Eric Barreto, professor do Insper, lembra que diante da desvalorização de mais de 30% do real desde o início do ano, a geração de caixa em moeda americana pelas empresas será de suma importância para reduzir os riscos em um período de alta volatilidade do câmbio.
“As companhias aéreas, por exemplo, são historicamente afetadas por todo tipo de variação cambial, mas neste momento, sem a entrada de qualquer tipo de receita, só restam dívidas a ser pagas”, diz o especialista.
Para especialistas ouvidos pela EXAME, a pandemia do novo coronavírus deve fazer estragos ainda maiores nos resultados do segundo trimestre, após efeitos limitados no primeiro quarto do ano.
“O que assusta é que o coronavírus só impactou a segunda quinzena de março.
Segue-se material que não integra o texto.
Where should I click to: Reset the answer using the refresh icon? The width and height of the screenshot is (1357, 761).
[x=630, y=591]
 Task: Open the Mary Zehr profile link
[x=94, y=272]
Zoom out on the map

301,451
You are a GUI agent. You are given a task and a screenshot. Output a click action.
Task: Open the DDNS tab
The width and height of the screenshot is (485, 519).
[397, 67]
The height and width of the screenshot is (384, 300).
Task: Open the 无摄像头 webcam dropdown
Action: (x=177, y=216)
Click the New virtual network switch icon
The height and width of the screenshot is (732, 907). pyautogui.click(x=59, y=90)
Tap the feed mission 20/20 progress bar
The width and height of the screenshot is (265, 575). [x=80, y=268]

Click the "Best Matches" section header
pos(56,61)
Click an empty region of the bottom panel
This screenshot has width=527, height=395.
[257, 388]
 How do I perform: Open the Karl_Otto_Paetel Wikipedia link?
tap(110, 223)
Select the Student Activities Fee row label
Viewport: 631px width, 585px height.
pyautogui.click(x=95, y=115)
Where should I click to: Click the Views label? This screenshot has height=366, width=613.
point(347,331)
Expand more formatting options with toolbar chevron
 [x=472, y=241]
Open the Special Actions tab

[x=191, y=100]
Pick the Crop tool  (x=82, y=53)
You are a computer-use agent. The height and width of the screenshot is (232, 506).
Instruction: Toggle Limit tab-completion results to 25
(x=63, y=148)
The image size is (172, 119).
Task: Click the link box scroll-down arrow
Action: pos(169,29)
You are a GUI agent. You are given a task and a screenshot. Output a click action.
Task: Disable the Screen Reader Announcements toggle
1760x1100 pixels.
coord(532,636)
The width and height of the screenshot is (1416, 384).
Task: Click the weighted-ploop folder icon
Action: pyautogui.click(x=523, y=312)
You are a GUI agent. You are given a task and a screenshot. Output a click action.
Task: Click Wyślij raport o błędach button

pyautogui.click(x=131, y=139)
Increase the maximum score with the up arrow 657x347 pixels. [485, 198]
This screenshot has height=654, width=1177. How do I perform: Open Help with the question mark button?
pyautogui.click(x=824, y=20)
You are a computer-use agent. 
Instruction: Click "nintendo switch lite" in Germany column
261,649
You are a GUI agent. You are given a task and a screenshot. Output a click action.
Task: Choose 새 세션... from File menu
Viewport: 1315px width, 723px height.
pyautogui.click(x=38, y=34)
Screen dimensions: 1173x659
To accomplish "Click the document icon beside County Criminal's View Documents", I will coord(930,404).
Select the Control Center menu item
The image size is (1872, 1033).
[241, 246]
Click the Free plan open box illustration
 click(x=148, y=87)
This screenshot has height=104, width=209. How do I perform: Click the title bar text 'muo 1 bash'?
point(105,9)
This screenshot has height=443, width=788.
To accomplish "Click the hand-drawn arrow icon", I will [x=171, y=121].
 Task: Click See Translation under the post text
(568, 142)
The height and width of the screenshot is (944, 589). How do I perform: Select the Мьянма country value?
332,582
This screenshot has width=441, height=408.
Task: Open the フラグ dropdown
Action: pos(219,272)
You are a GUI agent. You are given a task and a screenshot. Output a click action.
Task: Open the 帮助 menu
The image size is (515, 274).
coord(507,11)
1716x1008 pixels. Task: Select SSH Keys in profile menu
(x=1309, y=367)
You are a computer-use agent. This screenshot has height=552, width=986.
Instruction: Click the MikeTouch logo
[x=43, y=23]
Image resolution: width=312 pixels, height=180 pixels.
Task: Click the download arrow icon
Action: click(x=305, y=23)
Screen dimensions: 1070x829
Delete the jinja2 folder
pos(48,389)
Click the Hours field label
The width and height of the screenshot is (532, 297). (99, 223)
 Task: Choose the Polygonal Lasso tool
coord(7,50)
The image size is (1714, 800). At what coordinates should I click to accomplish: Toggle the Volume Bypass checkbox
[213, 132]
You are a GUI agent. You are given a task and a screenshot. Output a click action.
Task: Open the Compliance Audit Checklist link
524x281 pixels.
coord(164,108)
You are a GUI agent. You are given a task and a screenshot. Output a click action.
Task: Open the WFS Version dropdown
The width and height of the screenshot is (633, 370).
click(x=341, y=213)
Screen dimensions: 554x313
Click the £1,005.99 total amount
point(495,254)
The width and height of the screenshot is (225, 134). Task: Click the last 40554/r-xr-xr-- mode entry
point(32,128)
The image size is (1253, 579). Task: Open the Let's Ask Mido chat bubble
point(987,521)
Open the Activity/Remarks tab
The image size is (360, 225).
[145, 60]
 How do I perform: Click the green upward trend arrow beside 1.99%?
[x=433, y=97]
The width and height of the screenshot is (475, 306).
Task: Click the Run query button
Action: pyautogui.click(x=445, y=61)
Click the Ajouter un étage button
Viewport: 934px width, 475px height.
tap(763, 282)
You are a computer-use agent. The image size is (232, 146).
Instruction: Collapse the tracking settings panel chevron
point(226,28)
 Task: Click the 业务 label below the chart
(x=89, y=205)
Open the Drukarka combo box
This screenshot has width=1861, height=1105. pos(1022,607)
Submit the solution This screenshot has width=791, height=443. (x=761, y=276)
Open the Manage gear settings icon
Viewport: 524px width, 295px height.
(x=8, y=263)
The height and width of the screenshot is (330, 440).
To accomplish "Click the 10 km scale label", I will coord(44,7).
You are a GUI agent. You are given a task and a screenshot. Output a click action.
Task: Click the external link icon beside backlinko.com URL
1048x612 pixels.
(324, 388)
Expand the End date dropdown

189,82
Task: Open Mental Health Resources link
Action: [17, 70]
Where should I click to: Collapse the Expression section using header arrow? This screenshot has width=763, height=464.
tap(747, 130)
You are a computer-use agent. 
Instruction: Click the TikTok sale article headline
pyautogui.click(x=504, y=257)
Se o primeiro trimestre foi ruim, a tendência é que o segundo seja horroroso”, Luiz Guilherme Dias, presidente da Sabe.
Barreto pondera, entretanto, que os setores de consumo essencial, como proteína animal e supermercados, devem continuar apresentando um desempenho melhor. No primeiro trimestre, grupos como o GPA, dono do Pão de Açúcar e do Extra, reportaram resultados abaixo do esperado por analistas, mesmo diante do aumento da demanda do brasileiro, que está consumindo mais dentro do lar.
“Supermercadistas se estruturaram para receber uma demanda maior, com aumento de custos como contratações e estoques. O segundo trimestre para estas empresas deve vir melhor”, diz o especialista.
No entanto, a expectativa é que, no segundo semestre, os resultados comecem a apresentar melhora. O lucro das empresas listadas na B3 deve crescer 10% na segunda metade do ano em relação ao mesmo período de 2019, conforme projeções consolidadas pela Bloomberg.
Para atingir essa projeção, entretanto, o mercado considera que não haverá uma segunda onda de infecções pelo coronavírus ao redor do mundo.
“O mercado estima que os efeitos da pandemia ficarão concentrados no primeiro semestre deste ano”, diz Lima. O mesmo vale para 2021: o consenso entre analistas da Bloomberg é de um aumento de 40% dos lucros das companhias abertas em relação ao consolidado de 2019. “Já estamos vendo sinais de recuperação.”